SESSÃO DE 2 DE MAIO DE 1848.
Presidiu — O Em.mo e R.mo Sr. Cardeal Patriarcha. Secretarios, os Sr.s V. de Gouvea.
Margiochi.
ABERTA a Sessão pela uma hora e meia da tarde, estando presentes 32 D. Pares, leu-se e approvou-se a acta da ultima Sessão. — Concorreram os Srs. Ministros do Reino, Justiça, Guerra, e Marinha.
Mencionou-se a seguinte
CORRESPONDENCIA.
1.° Um officio do Ministerio da Guerra, enviando, Sanccionado, um dos authographos dos Decretos das Côrtes, que fixa a força de terra para o anno economico de 1848 a 1849.
Passou ao Archivo.
2.º Outro officio do mesmo Ministerio, satisfazendo aos esclarecimentos pedidos em 13 de Março pelo Sr. C. da Ponte de Santa Maria (pag. 351, col. 4.ª)
3.º Outro officio do Ministerio do Reino, satisfazendo ao requerimento do Sr. Arrochella, apresentado em 26 de Março (pag. 554, col. 3.ª).
Tanto este como aquelle officio, passaram á Secretaria.

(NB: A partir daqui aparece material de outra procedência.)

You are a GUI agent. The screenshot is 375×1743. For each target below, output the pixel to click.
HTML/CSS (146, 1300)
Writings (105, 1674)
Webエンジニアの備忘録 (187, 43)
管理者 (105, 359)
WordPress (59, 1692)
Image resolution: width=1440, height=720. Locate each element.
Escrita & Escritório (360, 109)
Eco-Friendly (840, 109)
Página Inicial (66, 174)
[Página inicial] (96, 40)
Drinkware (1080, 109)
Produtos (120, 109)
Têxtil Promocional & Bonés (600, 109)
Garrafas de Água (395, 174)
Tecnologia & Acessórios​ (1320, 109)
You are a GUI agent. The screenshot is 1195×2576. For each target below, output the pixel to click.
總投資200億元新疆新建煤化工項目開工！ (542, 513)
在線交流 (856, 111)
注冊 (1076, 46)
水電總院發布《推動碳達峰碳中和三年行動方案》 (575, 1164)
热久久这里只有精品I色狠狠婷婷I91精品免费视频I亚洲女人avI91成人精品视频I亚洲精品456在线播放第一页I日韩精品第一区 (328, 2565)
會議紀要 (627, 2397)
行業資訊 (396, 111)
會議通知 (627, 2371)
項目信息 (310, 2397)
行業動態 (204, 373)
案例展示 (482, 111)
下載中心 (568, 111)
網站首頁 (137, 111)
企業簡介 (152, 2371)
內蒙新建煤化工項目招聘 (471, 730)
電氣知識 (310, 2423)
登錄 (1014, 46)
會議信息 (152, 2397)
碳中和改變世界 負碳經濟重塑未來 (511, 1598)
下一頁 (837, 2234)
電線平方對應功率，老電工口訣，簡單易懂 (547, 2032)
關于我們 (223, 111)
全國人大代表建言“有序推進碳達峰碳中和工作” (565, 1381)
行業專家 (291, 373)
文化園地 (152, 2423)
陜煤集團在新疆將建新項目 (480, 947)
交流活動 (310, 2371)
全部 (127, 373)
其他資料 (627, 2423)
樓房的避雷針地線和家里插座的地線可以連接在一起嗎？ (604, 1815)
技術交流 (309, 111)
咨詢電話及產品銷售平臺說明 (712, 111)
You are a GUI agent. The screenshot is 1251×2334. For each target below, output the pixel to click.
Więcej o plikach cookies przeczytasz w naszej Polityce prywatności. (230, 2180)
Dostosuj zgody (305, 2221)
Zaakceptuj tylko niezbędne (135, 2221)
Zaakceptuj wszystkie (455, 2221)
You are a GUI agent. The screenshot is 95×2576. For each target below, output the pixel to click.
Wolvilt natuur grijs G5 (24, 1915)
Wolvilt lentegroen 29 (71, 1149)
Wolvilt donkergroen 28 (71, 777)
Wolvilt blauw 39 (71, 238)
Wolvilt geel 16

O Sr. ARROCHELLA — Eu não posso estar satisfeito com a resposta do Governo, por quanto, dizendo o Governador Civil de Bragança, como vejo, que eu fiz parte da Junta revolucionaria e abso lutista na Villa de Guimarães, era do seu dever, antes de acreditar esta asserção, informar-se sobre todos os seus particulares. Parece-me que andou um pouco precipitado o Governo daquella época, em assim se deixar persuadir logo; assim como o de hoje não deixa de ser injusto, em ter mandado consignar esse officio do Sr. C. de Thomar entre os outros, antes de certificar-se da verdade,
No meu caracter de simples particular, nenhum caso teria feito de taes calumnias, acostumado, como de longo tempo estou, ao que de mim tem dito sempre os partidos extremos; mas achando-me collocado nesta Camara, e tendo dado, ha pouco tempo, nas mãos de V. Em.ª um juramento, a que conto ser fiel, e que espero observar, entendo que seria indigno de mim, e desta Camara, deixar passar tão atroz falsidade sem a rebater (Apoiados), e sem pedir as provas da minha plena innocencia. V. Em.ª, e a Camara, não podem deixar de me levar em bem. Poderia provar, que em toda a minha vida não ha um simples facto, de que se deprehenda, que eu amasse o governo, e apolitica que regeu este Paiz desde 1828 até 1834, embora lhe tenha obedecido como simples Cidadão. Se aqui não concorro com talentos, e o saber que desejára, sobejam em mim amor pelo meu Paiz, e desejo ardente do seu progresso, e melhoramentos. Servi, é verdade, a minha Nação, e o Sr. D. João VI, desde 1823 até 1826; mas desse mesmo periodo existe ainda uma pessoa (e os tres relegados para o Termo em que era Magistrado), collocada hoje em altos logares, que attestaria, se necessario fosse, quaes eram os meus sentimentos, sentimentos que nunca me desacompanharam, desde os meus tempos escholares de Coimbra.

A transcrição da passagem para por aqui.